# [Exercise aim]
List every row below that contains the word "with", matching case exactly.

(Data on locating visible targets)
□ □ □ □

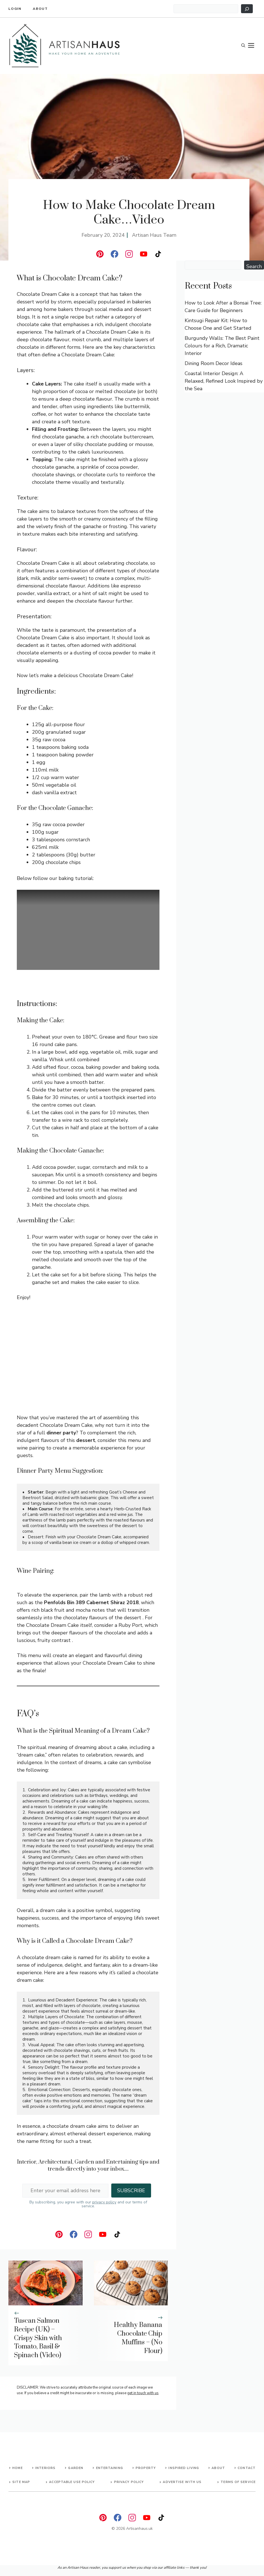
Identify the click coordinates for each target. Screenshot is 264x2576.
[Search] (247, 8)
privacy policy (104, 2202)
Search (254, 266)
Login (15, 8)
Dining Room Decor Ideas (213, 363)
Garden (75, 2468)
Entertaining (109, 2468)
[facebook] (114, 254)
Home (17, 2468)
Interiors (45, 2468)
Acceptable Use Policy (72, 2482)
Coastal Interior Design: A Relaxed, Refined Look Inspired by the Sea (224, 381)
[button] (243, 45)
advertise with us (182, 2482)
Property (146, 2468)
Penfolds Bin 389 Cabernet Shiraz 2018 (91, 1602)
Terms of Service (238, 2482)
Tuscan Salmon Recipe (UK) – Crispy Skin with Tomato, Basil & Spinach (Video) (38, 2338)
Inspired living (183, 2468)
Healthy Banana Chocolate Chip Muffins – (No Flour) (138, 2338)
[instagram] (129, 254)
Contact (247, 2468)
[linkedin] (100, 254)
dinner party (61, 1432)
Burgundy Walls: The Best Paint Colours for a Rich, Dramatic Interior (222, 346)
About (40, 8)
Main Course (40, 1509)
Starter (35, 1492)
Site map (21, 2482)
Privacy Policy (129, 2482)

□ □ □ □

# [Solution to this problem]
advertise with us (182, 2482)
Tuscan Salmon Recipe (UK) – Crispy Skin with Tomato, Basil & Spinach (Video) (38, 2338)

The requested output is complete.